• Try it: Return each line below holding the string "computer".

• Input:

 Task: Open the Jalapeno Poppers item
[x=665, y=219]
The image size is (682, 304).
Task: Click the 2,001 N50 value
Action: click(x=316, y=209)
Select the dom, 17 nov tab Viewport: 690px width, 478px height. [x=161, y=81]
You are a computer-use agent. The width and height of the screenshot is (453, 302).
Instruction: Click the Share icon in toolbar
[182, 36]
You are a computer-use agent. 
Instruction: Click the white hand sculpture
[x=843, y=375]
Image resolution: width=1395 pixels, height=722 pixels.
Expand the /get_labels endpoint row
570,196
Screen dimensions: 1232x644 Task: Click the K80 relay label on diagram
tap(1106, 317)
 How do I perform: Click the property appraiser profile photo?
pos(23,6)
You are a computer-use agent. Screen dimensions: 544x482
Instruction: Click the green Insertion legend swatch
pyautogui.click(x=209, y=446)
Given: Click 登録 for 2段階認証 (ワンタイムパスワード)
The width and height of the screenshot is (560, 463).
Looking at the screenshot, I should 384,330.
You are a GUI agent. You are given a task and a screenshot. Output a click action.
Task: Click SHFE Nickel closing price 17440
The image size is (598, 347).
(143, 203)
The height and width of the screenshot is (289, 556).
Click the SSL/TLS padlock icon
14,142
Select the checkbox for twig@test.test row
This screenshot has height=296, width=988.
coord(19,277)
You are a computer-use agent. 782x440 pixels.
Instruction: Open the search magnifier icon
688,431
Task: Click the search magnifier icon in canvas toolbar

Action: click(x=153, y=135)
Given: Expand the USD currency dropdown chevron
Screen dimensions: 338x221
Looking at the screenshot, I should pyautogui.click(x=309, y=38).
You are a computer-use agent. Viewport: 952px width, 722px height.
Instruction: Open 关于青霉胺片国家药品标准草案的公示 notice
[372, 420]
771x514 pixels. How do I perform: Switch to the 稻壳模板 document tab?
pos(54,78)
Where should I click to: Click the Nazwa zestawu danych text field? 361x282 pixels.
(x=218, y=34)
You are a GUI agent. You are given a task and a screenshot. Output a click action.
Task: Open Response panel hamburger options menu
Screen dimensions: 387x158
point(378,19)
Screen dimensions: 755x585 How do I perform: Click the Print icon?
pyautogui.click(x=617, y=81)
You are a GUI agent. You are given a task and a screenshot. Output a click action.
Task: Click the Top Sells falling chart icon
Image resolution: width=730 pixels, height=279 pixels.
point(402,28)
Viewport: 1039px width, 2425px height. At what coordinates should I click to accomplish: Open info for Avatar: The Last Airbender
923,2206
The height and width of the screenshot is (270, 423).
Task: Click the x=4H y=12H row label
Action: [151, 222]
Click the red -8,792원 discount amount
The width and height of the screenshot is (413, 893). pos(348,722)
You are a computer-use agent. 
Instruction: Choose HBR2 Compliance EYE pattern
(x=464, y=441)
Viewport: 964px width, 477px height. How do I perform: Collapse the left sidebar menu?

• Response area:
You are a computer-use agent. The width and height of the screenshot is (453, 302).
You are a computer-use agent. 
You are a computer-use agent. Screen dimensions: 544x482
You are a computer-use agent. 782x440 pixels.
You are a computer-use agent. Viewport: 952px width, 722px height.
You are a computer-use agent. 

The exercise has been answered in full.